Again, the magnitude of the challenge deserves comment. As a benchmark for discussion, we take limiting atmospheric greenhouse gas concentrations below a doubling of preindustrial levels as a reasonable target. While such a target does not have a rigorous basis in terms of climate modification and societal cost and disruption, the great majority of engaged scientists would view this as a prudent limit at our current state of knowledge. Because of the cumulative nature of CO2 in the atmosphere, the target can be translated into a CO2 “emissions budget” that is somewhat offset by CO2 uptake in the oceans, plants, and soils. With today’s understanding of the global carbon cycle, a business-asusual approach to energy supply and use will exhaust that “budget” shortly after midcentury. Practically speaking, the increase in emissions must be slowed in the immediate future, and then reduced back to or below today’s emissions rate by mid-century, in the face of a projected doubling of energy use at that time. This can be thought of as adding another global energy infrastructure of today’s scale (recall, 14 TW!) but without greenhouse gas emissions, and at acceptable economic and environmental cost. A significant “de-linking” of energy supply growth and conventional fossil fuel dependence is called for. Once again, multiple supply and end-use technologies will be required – both megawatts and “negawatts”. There is no silver bullet. Further, the inertia of the system – the inertia of large sunk capital costs, atmospheric inertia, policy and political inertia –requires strong action now if we envision success over many decades. Multiple technologies and policies must work together.

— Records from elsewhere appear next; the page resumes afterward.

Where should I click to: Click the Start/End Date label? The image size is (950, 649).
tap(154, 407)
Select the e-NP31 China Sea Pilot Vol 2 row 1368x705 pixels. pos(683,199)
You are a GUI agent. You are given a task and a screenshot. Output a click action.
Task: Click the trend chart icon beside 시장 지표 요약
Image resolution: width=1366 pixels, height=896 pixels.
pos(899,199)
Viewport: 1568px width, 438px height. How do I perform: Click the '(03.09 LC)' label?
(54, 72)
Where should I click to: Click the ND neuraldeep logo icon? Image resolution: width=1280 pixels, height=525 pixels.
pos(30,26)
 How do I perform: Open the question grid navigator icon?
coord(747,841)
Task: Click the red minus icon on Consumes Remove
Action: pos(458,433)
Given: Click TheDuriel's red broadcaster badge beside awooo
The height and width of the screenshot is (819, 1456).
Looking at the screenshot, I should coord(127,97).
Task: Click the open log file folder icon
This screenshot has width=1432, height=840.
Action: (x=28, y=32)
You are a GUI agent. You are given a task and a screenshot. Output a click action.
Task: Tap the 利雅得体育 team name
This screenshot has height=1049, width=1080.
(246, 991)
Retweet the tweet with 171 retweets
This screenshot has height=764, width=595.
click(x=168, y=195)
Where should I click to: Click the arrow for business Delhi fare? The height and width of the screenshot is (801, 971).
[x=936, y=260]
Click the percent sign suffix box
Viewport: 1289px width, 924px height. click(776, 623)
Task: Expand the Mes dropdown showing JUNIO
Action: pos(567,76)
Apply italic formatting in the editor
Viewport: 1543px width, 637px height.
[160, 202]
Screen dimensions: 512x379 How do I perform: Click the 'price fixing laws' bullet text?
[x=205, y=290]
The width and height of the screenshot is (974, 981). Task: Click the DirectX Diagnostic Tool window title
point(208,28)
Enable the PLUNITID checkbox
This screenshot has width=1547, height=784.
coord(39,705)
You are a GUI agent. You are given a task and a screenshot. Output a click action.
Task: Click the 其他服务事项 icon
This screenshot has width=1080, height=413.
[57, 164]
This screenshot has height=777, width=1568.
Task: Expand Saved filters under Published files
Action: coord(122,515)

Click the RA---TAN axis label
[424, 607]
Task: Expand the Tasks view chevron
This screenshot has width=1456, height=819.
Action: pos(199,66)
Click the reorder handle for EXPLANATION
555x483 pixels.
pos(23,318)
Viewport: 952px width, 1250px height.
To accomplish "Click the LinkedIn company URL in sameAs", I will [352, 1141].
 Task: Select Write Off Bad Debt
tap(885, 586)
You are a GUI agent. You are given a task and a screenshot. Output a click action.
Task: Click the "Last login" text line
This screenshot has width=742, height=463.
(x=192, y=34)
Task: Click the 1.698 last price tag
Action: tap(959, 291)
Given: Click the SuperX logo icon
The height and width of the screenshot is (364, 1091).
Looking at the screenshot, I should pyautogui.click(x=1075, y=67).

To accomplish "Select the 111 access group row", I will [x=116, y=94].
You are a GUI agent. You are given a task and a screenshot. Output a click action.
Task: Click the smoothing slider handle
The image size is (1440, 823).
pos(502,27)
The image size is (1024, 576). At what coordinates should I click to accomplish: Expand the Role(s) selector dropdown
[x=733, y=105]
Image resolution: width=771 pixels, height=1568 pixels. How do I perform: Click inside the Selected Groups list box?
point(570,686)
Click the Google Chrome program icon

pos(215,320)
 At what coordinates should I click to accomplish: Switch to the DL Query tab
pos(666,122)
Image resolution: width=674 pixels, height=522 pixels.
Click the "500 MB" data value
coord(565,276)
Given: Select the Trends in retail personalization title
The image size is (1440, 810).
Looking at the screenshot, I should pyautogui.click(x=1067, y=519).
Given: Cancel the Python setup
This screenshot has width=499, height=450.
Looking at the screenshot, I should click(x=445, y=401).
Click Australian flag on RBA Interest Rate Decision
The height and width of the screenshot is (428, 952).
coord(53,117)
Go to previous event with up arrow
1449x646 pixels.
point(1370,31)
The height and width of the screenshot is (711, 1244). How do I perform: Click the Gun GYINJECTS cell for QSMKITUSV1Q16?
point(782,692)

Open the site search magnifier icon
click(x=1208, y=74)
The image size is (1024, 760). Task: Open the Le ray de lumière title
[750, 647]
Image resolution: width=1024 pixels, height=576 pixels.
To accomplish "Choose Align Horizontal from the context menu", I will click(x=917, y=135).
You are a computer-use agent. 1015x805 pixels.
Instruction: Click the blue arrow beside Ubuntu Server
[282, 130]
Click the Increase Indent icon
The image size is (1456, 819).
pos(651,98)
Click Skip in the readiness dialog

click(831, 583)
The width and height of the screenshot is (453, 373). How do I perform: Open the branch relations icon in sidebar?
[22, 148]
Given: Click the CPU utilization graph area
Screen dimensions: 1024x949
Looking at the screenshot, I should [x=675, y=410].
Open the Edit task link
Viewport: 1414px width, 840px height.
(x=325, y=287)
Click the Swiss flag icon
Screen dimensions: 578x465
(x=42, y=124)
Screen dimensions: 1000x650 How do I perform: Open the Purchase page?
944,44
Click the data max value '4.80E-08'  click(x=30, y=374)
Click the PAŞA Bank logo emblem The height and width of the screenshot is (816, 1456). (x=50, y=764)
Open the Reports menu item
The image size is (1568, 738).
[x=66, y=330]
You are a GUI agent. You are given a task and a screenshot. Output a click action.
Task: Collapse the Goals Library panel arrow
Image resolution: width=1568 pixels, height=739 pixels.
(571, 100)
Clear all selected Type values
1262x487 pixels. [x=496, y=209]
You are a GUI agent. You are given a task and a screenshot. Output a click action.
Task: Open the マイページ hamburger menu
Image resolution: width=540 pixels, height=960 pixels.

This “perfect storm” of supply and demand, security, and environmental concerns calls for a strong science, technology, and policy research focus at MIT and elsewhere. Interdisciplinary research efforts bringing together the talents of many faculty, students, and staff can bring new impetus. A portfolio of such efforts is needed to address central questions for an uncertain future, a future that will require a robust set of options. It is clearly an agenda well beyond the reach of any single institution, but one to which MIT, with its depth and breadth of science and engineering and history of interdisciplinary research and of industry collaboration, can make major contributions while educating the next generation of leaders.